Abdalla Hamdok has been appointed as a new prime minister for Sudan while Lt-Gen Abel Fattah Abdelrahman was also sworn in as leader of the new Sovereign Council.
The two leaders together with the Sovereign Council will spearhead the country’s transition process that is expected to last about 3 years.
The new leadership will run the country until elections are held. Sudan has seen months of turbulence that led to death of dozens of protesters who were demanding change in leadership.
The crisis in Sudan began last year in December sparked by increasing cost of living and they later led to the ousting of the government of Omar al-Bashir who had been in power for 30 years.
Since the downfall of Bashir’s government in April, both the military and the civilian represents were locked in negotiations of forming a transitional council until 4 August when both parties signed a constitutional declaration, paving way for the formation of a transitional government.
Mr. Hamdok represents the civilians and was sworn in as a transitional prime minister after serving as a respected senior economist in Ethiopia for the UN from 2011 until last year when he stepped down.
Earlier on Wednesday, General Abdul Fattah al-Burhan was sworn in as the chairman of the 11-member Sovereign Council including 5 civilian and 5 military nominees and 1 agreed by consensus.

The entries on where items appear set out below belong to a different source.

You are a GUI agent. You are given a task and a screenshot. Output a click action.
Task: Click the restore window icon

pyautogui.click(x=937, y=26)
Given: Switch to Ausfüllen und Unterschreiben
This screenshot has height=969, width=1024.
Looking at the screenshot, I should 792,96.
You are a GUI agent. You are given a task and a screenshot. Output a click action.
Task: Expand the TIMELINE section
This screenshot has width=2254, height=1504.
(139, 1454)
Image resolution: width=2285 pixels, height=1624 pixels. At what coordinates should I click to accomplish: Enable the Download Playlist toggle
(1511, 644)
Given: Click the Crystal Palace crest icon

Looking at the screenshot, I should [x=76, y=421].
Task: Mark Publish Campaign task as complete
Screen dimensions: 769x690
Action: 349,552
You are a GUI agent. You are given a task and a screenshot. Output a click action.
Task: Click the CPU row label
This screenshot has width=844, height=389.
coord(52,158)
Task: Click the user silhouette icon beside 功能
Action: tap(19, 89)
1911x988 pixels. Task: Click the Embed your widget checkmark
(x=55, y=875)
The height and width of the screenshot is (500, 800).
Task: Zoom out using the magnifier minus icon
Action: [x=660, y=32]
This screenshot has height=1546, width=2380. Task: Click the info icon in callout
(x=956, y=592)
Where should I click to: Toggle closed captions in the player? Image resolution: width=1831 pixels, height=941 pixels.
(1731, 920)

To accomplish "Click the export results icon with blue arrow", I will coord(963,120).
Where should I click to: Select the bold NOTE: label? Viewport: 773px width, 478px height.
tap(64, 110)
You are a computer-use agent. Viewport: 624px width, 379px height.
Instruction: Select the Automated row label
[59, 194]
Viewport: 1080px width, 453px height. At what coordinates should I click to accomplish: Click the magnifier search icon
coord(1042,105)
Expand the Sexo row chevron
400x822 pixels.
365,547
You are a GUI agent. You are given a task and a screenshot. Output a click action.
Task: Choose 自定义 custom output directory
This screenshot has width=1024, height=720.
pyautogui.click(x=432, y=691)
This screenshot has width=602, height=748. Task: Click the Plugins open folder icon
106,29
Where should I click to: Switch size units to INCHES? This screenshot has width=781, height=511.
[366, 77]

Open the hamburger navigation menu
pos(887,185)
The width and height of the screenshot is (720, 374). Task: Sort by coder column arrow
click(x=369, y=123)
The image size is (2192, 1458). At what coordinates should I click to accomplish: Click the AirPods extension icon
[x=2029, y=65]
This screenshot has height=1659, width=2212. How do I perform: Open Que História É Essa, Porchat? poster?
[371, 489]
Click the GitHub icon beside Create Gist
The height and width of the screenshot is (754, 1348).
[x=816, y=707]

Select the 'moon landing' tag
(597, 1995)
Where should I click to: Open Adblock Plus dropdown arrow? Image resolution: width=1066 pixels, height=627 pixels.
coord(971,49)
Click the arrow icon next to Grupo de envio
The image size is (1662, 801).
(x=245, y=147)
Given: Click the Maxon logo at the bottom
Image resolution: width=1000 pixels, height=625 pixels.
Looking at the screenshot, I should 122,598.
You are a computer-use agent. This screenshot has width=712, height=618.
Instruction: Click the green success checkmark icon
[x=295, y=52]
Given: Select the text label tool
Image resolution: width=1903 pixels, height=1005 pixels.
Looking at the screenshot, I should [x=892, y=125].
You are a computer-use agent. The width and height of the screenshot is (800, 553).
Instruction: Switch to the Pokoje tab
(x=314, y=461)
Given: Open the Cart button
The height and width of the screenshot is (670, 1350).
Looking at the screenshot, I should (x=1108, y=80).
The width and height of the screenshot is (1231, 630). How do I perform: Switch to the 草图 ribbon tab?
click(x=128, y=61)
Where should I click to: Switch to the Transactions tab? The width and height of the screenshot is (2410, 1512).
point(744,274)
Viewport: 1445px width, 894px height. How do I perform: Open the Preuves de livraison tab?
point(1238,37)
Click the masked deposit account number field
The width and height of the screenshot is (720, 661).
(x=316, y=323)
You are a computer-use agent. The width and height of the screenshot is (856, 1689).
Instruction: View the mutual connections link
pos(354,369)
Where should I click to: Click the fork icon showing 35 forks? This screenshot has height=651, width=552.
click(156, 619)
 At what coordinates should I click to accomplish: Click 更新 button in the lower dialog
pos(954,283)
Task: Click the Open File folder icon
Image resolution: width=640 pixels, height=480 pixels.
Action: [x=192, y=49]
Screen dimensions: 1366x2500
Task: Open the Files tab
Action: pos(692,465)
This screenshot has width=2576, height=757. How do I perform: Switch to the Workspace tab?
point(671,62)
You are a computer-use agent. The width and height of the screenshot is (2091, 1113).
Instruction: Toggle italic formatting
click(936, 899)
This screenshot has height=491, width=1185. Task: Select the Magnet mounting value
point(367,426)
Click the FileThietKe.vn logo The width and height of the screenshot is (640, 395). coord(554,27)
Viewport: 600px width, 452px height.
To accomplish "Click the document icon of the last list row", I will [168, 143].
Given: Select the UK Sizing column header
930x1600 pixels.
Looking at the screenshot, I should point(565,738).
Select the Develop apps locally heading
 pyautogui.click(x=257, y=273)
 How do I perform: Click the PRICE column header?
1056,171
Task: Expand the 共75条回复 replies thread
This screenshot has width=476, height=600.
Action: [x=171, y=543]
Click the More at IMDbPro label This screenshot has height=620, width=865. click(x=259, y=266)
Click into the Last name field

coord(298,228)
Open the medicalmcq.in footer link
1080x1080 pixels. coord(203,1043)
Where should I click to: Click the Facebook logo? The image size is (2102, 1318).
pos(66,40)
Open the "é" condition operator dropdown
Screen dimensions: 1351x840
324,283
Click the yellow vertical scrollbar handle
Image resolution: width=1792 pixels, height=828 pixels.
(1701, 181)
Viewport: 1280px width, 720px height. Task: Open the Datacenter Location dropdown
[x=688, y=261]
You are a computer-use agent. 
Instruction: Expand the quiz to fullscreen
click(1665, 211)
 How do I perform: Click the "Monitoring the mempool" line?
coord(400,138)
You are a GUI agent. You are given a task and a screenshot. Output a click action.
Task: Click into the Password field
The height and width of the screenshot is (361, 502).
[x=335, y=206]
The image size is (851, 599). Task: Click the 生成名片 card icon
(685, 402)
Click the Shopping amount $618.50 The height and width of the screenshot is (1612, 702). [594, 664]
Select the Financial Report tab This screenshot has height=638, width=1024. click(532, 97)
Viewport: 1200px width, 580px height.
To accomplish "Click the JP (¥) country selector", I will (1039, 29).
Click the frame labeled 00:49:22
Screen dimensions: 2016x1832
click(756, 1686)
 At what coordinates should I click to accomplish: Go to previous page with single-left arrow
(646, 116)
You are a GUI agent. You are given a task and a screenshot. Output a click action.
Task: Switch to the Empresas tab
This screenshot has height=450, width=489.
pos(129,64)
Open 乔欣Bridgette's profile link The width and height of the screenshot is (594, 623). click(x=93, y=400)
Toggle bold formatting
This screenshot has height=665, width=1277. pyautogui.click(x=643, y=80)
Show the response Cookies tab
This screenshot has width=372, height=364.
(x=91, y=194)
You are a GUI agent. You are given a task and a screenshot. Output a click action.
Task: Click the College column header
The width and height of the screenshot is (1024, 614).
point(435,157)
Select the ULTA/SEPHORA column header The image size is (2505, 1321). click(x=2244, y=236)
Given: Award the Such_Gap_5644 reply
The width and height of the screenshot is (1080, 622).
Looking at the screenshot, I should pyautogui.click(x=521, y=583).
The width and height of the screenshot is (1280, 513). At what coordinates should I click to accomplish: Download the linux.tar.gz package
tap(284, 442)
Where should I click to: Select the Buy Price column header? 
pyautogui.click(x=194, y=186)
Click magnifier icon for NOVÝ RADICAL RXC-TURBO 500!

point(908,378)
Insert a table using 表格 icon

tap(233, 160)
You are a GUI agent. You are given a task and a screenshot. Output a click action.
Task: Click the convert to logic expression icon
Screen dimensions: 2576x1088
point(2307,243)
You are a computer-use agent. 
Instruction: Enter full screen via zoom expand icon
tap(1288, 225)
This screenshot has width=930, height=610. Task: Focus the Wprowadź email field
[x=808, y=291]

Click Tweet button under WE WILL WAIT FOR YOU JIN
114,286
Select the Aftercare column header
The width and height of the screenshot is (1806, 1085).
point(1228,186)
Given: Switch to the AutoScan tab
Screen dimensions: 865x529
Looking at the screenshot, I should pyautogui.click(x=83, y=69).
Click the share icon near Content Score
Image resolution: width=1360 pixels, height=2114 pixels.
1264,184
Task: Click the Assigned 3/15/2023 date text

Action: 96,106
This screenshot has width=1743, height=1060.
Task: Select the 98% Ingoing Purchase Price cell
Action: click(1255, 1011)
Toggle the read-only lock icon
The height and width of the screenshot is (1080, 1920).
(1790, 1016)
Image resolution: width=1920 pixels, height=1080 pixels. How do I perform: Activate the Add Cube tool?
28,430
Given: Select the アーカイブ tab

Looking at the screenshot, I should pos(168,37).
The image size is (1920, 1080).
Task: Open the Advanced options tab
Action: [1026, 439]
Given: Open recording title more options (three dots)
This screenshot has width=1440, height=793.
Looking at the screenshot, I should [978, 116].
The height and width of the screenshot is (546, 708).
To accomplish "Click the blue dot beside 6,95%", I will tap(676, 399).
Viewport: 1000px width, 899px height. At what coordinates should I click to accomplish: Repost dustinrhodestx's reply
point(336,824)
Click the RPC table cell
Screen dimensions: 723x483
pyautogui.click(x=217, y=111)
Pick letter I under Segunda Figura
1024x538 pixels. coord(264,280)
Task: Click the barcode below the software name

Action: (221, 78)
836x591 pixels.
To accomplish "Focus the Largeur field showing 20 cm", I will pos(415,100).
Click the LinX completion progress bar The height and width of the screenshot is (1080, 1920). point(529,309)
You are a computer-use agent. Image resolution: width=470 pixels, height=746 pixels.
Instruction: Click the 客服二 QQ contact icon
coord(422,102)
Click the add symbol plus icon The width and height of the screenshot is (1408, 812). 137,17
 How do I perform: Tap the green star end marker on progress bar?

New prime minister Hamdok will form a 20-member cabinet within 3 weeks which will exclude the interior and defence ministers as the pair will be appointed by the soldiers on the Sovereign Council.
Mr. Hamdok had been nominated by Mr. Bashir for the job of finance minister, but he turned it down according to AFP news agency reports.
The swearing in of prime minister Hamdok and the Sovereign Council yesterday marked the first time Sudan is not under military rule in 30 years since the coup in 1989 that brought Mr. Bashir into power.
“With the right vision, with the right policies, we will be able to address this economic crisis,” said Mr. Hamdok after swearing in.
The Sovereign Council replaces the Transitional Military Council (TMC) that has been in charge of the country since April when Mr. Bashir was forced out of office following months of massive protests against his rule.
The Council will lead the country for 21 months then a civilian leader will take over for the next 18 months that will usher the country into election. It will also oversee the formation of a government and a legislative body of 300 members.
Since December last year when the protests began, at least 250 people have been killed.
All eyes will now be on the new leadership even during this transition period to see how they are going to tackle the key issues that plunged the country into this crisis including the economic crisis and the political instability around the country.
However, what has been achieved so far and the long transition period are seen as victory for the protesters and all the pro-democracy stakeholders. Demonstrators admit that it would take time to dismantle Mr. Bashir’s political network which they believe was deeply entrenched. They say that If they achieve this, it will open the way for free and fair elections.